One Apostolic Church, One Baptism for the Forgiveness of Sins

Part Six of The Holy Spirit in John

Jesus said to them again, “Peace be with you. As the Father has sent me, so I send you.” When he had said this, he breathed on them and said to them, “Receive the Holy Spirit. If you forgive the sins of any, they are forgiven them; if you retain the sins of any, they are retained.” (John 20:21-23)

On the Sunday I preached on this passage, the spring breeze was filled with what looked like small pieces of cotton. The air was so thick with them that it looked like it was snowing. What the wind was carrying was life. The small, cotton-like filaments were the seeds of trees that had fallen into the sleep of dormancy in the fall.  With the warming temperatures of spring, the trees had awakened from their sleep, blossomed and flooded the atmosphere with their cottony seeds. The wind took the seeds and spread them throughout the countryside, enabling the trees to propagate. By means of the wind, the trees reproduce and spread their own life throughout the land. It seems to me that is a useful image of Christ’s intent in giving the Holy Spirit.

In John, Jesus gives the church three directions after his resurrection:

  • Go: As the Father sent me, so send I you.
  • Be Inspired: Receive the Holy Spirit.
  • Forgive (or not): If you forgive the sins of any, they are forgiven them; if you retain the sins of any, they are retained

The command to receive the Holy Spirit may conjure up one image, largely based on Pentecostalism or the charismatic movement (with texts drawn mostly from the Acts of the Apostles).

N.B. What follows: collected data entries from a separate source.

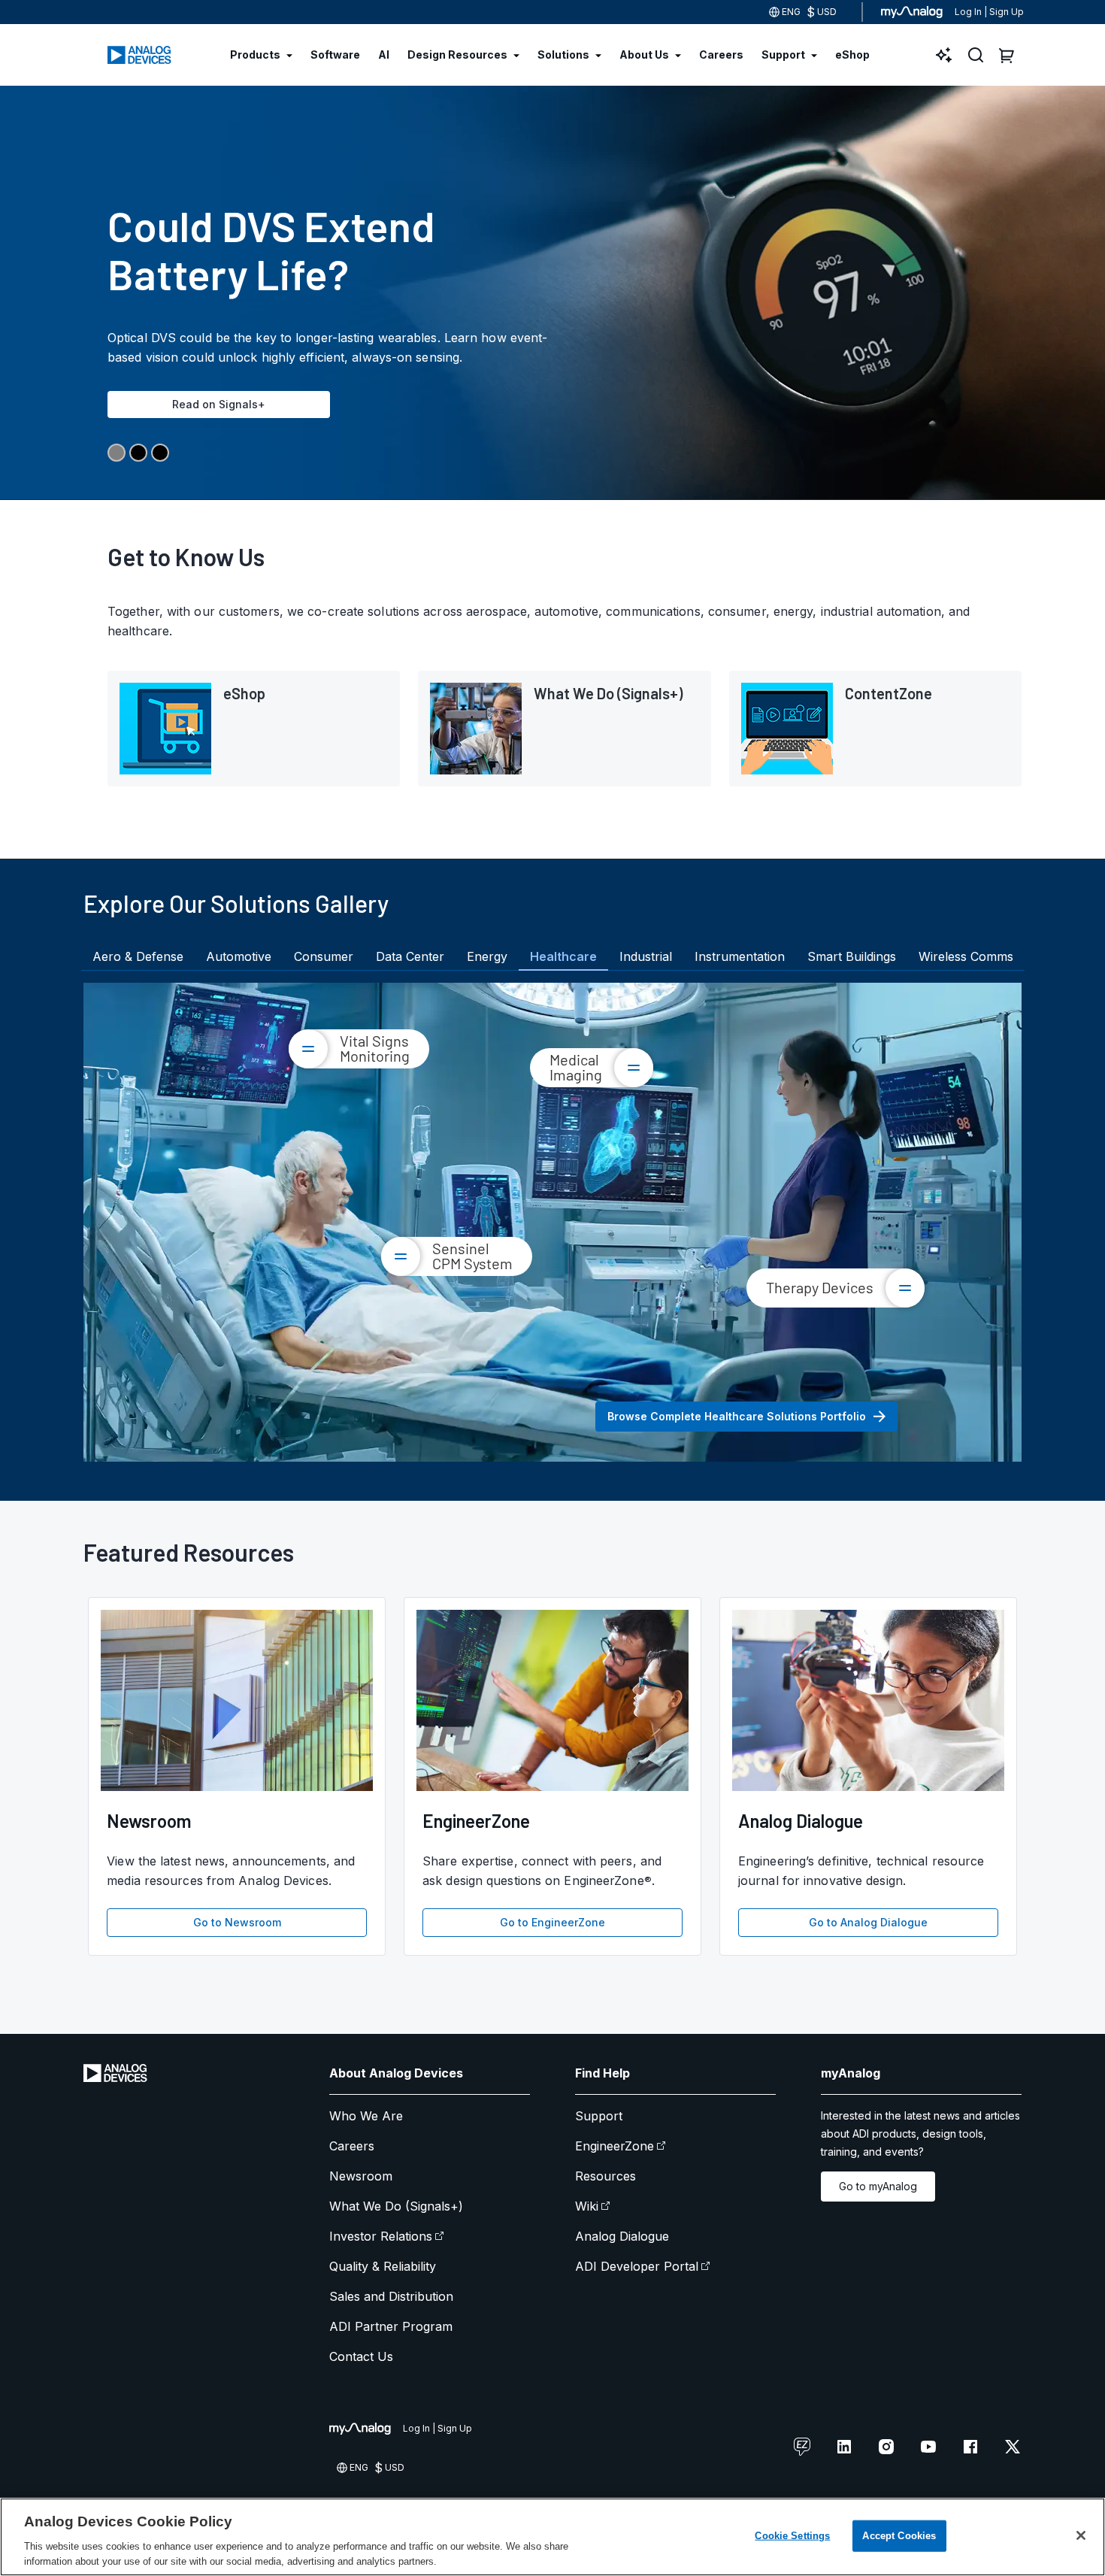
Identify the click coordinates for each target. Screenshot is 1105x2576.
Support (598, 2115)
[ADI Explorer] (944, 55)
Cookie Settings (792, 2535)
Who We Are (366, 2115)
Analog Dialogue (622, 2236)
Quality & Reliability (382, 2266)
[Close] (1080, 2535)
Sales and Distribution (391, 2296)
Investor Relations (380, 2236)
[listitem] (253, 728)
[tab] (138, 956)
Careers (351, 2145)
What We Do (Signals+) (396, 2206)
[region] (552, 2537)
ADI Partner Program (391, 2326)
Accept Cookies (899, 2535)
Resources (605, 2176)
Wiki (586, 2206)
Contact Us (361, 2356)
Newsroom (360, 2176)
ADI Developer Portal (636, 2266)
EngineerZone (614, 2145)
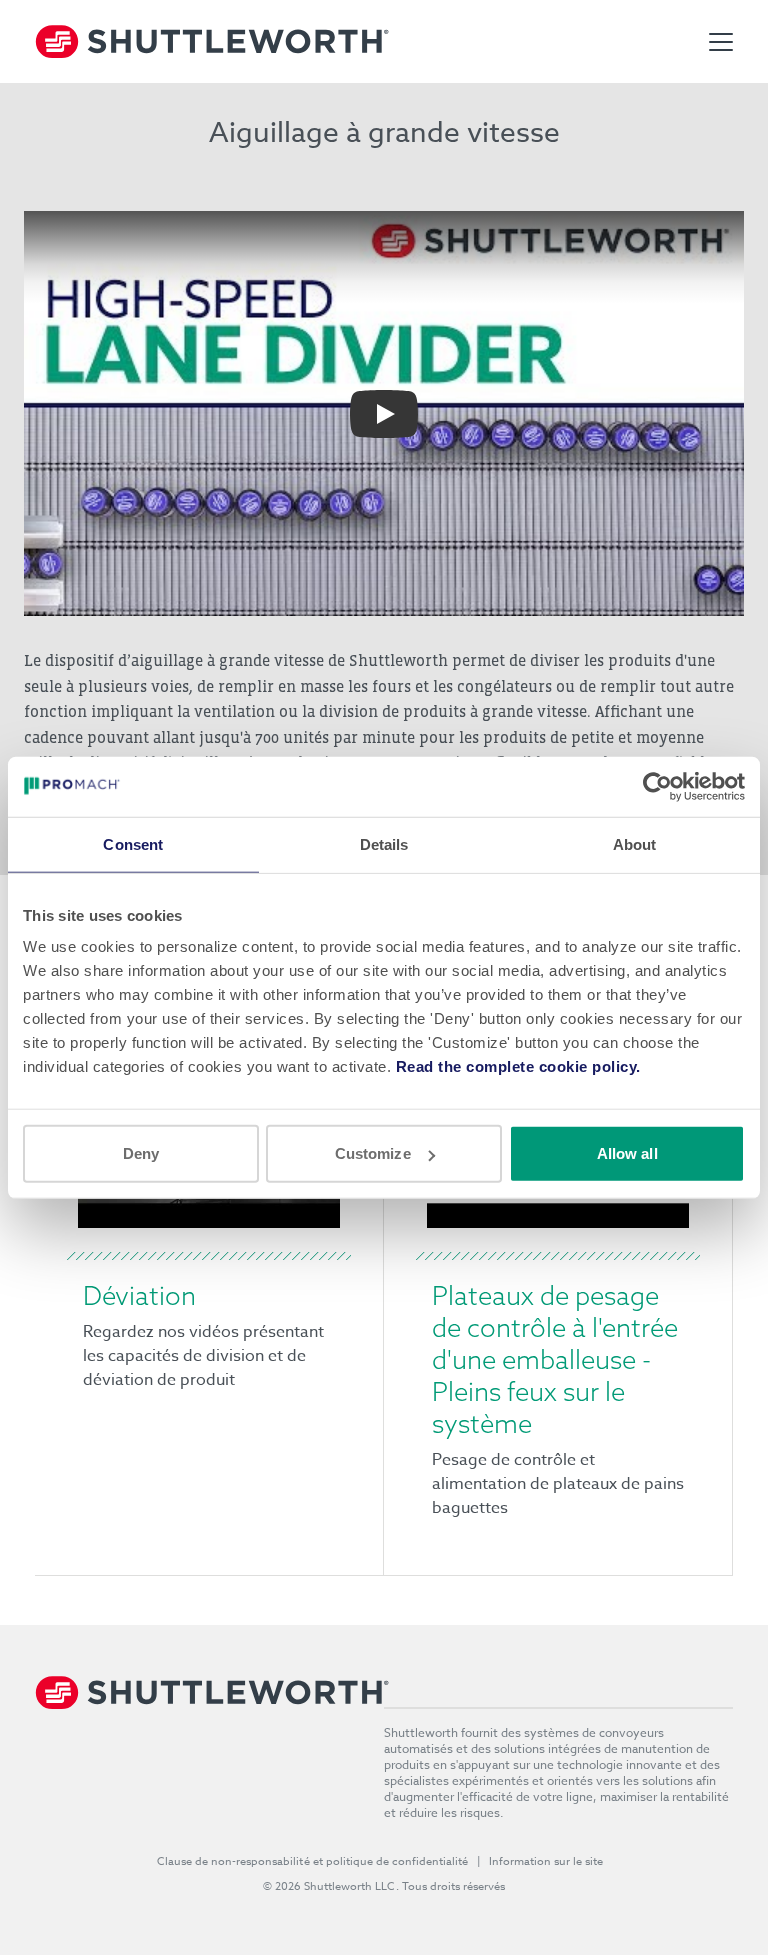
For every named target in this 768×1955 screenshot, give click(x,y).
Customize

Jesus’ sending of his disciples may point in another direction, to the missionary movement of an earlier generation or to the missional emphasis of the “emerging church.”

Finally, the words Jesus uses to speak about forgiveness might lead one to believe that Christians, either individually or communally, are supposed to sit around giving thumbs up or thumbs down to individual penitents.

These three instructions, however, are not three separate matters. They are three aspects of one larger idea. Those sent “as the Father sent me” are sent in the power of the Holy Spirit. Those offering forgiveness to others do so by serving as spirit-empowered witnesses to Jesus’ story, the response to which brings salvation or condemnation.

The Father sent Jesus into the world to represent the Father in word and deed, to make the Father “immediately present” to those Jesus encountered. In a similar fashion, Jesus sends his disciples into the world to make himself present to those who hear the disciples testimony and experience life in the community of faith. That’s only possible because the disciples have received the Holy Spirit.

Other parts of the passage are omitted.